When Robert Altman made Secret Honor in 1984, he was a filmmaker in exile, a once-powerful iconoclast whose raging indifference to the demands of commerce first banished him to the edges of Hollywood, and then off the studio radar altogether. By the mid-’80s, Altman was teaching film at the University of Michigan, where he filmed Secret Honor, which was largely ignored at the time but has enjoyed a rich afterlife as one of the director’s overlooked masterpieces. So there was a poetic synchronicity in this one-time Hollywood player adapting Donald Freed and Arnold Stone’s one-man play about a president in exile, in this case Richard Nixon, as indelibly played by the great Philip Baker Hall in a career-making role.


Secret Honor takes the form of an alternately rage-filled, self-pitying, paranoid, and ultimately tragic monologue that finds Hall’s Nixon drunkenly recounting his past into a tape recorder—this president had a regrettable weakness for recording devices and committing things to posterity that may not be in his best interest—as he shadowboxes foes real, imagined, and internal.

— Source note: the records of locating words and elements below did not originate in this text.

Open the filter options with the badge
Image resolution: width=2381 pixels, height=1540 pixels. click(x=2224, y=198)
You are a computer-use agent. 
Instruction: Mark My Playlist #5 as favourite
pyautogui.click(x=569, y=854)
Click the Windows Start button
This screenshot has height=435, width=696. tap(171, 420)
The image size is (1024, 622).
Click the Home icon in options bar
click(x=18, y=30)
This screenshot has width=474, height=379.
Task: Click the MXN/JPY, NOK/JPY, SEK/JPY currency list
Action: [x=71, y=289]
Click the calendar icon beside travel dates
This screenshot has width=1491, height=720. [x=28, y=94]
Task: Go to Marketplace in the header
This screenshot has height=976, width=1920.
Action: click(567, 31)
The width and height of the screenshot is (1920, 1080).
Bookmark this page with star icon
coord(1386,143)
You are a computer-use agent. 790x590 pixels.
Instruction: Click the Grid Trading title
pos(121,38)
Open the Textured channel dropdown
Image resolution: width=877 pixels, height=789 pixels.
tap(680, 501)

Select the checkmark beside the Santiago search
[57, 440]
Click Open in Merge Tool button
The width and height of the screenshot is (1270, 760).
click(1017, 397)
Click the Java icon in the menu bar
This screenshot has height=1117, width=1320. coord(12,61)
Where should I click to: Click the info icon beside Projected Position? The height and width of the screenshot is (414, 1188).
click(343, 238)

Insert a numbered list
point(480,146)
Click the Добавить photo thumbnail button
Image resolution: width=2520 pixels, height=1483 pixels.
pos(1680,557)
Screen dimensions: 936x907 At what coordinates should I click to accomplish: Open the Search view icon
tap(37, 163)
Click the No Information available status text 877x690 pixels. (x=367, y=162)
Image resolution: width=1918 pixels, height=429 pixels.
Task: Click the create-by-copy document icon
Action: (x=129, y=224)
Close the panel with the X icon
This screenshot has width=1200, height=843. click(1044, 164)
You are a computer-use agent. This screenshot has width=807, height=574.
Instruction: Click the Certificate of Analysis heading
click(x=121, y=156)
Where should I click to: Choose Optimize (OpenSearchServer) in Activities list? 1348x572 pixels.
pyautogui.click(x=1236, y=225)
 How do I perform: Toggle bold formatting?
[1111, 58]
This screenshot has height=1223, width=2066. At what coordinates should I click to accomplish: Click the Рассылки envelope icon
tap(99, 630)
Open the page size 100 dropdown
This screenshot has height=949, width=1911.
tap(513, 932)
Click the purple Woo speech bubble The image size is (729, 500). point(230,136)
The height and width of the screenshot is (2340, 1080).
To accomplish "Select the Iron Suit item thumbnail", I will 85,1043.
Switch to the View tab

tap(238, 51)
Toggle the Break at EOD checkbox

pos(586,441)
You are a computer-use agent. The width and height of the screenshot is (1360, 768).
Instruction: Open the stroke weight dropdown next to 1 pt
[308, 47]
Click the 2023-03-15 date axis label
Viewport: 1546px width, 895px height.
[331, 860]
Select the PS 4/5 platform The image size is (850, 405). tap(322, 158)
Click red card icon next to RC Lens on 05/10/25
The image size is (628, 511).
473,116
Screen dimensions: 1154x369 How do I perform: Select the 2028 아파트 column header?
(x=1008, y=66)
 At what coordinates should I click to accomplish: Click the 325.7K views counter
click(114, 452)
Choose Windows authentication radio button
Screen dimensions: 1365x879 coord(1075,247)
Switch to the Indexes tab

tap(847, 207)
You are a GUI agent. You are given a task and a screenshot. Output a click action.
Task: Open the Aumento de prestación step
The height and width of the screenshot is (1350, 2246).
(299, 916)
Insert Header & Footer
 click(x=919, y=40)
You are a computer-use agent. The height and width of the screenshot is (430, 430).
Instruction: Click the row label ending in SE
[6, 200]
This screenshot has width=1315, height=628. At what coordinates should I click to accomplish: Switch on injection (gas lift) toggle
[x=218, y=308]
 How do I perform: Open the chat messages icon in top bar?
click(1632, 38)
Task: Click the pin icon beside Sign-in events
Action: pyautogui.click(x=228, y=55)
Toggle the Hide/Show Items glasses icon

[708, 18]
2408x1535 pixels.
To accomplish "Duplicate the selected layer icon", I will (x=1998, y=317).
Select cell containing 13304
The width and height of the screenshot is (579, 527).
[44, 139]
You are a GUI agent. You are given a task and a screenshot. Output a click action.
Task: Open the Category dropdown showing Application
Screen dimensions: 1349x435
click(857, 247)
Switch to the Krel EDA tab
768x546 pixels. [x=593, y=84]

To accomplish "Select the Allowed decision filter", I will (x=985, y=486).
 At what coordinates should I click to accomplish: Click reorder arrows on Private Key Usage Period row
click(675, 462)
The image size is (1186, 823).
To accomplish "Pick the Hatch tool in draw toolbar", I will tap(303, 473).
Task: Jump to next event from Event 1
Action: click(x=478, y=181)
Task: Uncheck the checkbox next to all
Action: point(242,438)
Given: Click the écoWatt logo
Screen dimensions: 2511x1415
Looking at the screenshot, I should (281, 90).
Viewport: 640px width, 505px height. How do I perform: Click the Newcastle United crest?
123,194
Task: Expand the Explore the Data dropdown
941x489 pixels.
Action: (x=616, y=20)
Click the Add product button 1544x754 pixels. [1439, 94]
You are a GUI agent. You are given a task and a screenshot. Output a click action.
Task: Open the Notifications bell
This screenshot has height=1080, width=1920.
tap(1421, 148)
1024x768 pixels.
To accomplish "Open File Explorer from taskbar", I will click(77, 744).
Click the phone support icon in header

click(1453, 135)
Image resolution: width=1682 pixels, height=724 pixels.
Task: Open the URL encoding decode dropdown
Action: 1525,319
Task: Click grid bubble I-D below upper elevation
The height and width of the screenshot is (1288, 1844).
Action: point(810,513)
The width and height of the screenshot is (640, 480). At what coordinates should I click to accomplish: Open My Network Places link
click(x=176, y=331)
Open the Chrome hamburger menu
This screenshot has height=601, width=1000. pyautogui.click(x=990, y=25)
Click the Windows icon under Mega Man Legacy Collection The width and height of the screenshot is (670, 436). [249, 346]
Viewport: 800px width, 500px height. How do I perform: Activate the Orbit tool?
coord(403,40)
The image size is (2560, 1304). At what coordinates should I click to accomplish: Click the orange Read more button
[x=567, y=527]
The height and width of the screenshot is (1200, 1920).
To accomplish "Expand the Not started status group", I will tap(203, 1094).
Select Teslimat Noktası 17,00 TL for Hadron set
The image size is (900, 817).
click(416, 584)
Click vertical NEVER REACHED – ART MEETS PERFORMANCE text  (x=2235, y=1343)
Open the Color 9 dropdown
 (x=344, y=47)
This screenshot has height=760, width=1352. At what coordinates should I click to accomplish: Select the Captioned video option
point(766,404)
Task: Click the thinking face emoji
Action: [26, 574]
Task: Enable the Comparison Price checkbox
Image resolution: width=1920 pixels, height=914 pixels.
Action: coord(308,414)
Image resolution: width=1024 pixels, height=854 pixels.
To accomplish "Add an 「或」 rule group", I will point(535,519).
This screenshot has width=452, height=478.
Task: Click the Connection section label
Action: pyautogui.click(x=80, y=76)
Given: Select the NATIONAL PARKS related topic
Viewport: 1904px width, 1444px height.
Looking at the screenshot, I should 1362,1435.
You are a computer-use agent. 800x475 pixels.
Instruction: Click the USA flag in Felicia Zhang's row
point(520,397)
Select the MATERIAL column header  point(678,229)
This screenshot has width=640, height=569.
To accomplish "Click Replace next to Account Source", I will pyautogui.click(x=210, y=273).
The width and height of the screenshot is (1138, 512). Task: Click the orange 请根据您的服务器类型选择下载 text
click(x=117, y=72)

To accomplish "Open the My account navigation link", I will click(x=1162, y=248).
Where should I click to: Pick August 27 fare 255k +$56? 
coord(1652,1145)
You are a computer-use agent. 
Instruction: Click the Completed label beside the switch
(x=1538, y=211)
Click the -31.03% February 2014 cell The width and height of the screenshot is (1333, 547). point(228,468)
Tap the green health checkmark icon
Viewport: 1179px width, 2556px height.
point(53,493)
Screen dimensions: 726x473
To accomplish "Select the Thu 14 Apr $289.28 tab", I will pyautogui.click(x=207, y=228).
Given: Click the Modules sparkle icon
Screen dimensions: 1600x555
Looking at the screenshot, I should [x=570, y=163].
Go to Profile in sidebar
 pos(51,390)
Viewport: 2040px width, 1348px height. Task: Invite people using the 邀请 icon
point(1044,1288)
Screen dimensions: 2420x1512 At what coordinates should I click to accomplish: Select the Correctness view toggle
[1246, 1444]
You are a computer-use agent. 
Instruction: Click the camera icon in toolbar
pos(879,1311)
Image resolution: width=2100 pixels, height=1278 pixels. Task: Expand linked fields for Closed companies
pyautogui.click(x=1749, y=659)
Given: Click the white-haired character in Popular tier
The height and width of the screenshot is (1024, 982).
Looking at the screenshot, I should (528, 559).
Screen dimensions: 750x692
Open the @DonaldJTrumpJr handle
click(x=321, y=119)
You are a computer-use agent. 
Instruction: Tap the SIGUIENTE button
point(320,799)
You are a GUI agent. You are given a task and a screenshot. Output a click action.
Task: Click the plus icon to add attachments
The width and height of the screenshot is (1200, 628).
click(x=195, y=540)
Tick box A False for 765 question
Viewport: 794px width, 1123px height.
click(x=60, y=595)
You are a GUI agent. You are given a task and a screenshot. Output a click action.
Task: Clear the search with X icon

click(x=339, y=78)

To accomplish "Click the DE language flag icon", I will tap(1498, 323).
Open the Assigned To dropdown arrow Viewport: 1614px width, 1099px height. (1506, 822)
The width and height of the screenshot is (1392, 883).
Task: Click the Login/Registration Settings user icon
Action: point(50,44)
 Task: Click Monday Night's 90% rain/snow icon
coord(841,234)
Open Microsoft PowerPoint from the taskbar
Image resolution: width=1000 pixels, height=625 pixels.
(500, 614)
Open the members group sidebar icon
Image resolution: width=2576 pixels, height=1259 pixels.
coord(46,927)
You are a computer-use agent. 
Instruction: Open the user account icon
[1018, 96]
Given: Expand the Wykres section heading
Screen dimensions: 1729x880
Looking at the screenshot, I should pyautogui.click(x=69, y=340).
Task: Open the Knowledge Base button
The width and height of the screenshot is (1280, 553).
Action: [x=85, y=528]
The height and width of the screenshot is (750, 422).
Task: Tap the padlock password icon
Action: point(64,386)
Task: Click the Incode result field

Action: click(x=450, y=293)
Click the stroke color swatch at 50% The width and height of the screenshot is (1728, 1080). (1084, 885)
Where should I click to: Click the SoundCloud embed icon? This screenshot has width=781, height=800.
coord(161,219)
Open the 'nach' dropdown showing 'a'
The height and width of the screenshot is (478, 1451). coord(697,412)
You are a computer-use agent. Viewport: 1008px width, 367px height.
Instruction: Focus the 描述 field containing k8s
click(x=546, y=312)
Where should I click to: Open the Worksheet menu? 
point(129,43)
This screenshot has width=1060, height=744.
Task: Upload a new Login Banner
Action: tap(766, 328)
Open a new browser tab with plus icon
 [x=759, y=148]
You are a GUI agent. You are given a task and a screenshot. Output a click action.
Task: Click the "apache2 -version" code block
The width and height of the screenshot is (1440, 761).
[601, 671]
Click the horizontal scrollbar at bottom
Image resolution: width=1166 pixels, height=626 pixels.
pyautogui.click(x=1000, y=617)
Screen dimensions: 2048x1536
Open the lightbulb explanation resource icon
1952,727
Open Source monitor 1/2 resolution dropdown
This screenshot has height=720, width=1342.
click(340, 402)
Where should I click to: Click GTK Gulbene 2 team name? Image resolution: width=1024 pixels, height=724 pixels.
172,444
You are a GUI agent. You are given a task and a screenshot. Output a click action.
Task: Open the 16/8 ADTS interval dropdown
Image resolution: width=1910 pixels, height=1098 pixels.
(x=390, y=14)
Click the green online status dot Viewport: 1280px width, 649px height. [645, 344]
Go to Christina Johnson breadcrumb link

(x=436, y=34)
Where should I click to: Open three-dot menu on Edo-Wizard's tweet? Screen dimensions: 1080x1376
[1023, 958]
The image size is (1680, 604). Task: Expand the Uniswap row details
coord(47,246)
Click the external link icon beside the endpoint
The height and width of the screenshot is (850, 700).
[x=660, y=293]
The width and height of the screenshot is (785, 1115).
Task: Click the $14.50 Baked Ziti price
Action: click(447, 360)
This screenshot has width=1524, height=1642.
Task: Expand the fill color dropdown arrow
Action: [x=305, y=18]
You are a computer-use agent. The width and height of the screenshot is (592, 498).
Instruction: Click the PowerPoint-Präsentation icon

He rages against the moneyed elite that used him, then discarded him when he no longer suited their purposes, all while wallowing in drunken misery. Hall delivers a volcanic performance that gets far beyond the hammy caricature and sweat-soaked public image of the U.S.’ most ridiculed president to the dark, burning core of a shattered man trying to make sense of his life and his public fall from grace. Nixon fascinates and obsesses filmmakers like no president this side of Abraham Lincoln, but no depiction of his life has cut deeper than Altman’s angry yet empathetic exploration of the existential angst that plagued the ultimate bête noire of 1960s counterculture.